Greenpeace insiste sul fatto che questa legge si concentra “sull’ultimo anello della catena” e non sul modo di produzione, che è all’origine del problema, e ritiene che “perpetua la mentalità neocolonialista che sta alla base di questo modello promosso dai marchi di moda e la loro evasione dalle responsabilità”.

“Sono necessari cambiamenti legislativi molto più drastici. Se un’azienda è pienamente responsabile dell’impatto generato dai propri rifiuti, deve anche essere responsabile di garantire che questi non finiscano in un paese africano, bruciati o in discarica, e, quindi, deve concentrarsi sulla produzione di meno e capi di qualità superiore. Ma non è questo ciò che i marchi sostengono”, insiste Del Río, sottolineando che Greenpeace ritiene che il ritorno ai livelli di produzione di abbigliamento di 25 anni fa rappresenterebbe già un cambiamento sostanziale nella giusta direzione.

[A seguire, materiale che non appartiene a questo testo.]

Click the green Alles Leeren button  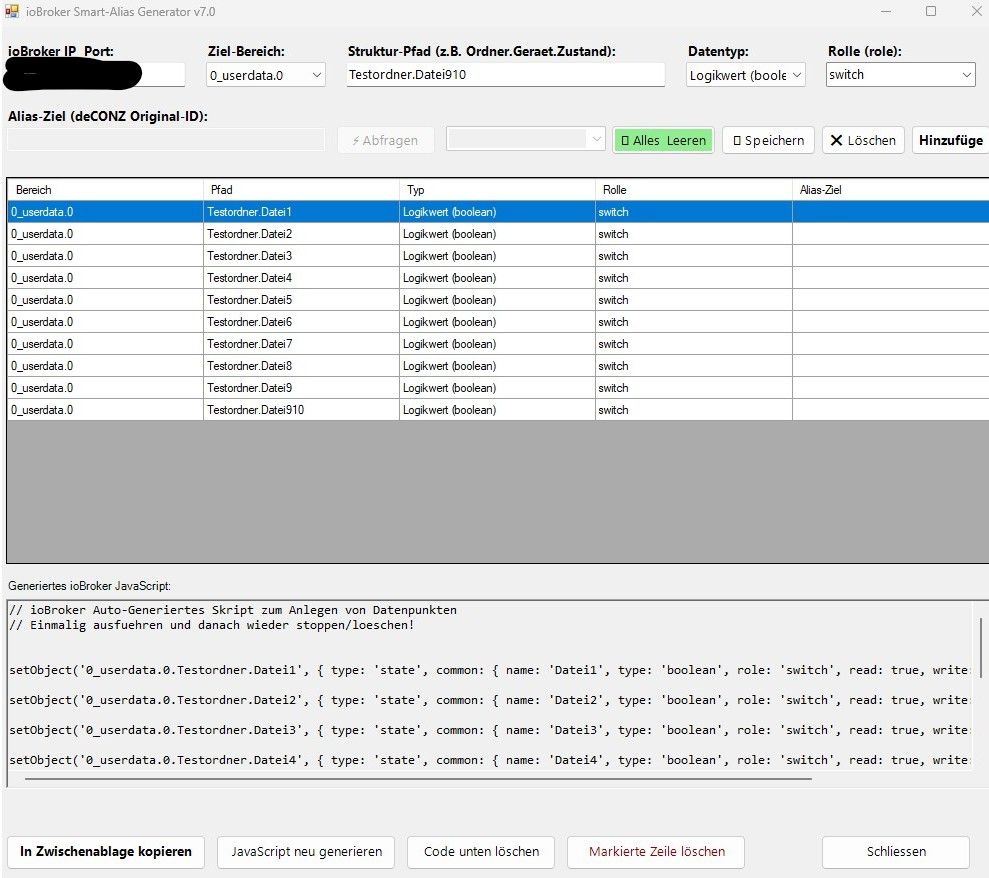coord(664,140)
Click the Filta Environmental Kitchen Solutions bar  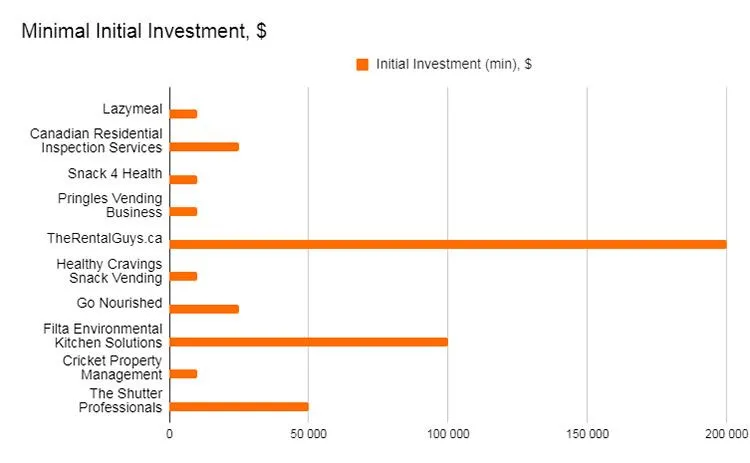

Che potere ha un consumatore per cambiare questo schema gigantesco e devastante? “Piccolo, ma importante”, risponde Del Río. “Prima di tutto dobbiamo essere consapevoli di cosa implica questo modello di consumo che i marchi ci impongono. Ad esempio, i prezzi bassi del Black Friday vengono compensati d’altro canto, a cominciare dall’inquinamento nei paesi dove si producono vestiti o dove arrivano i rifiuti”, conclude.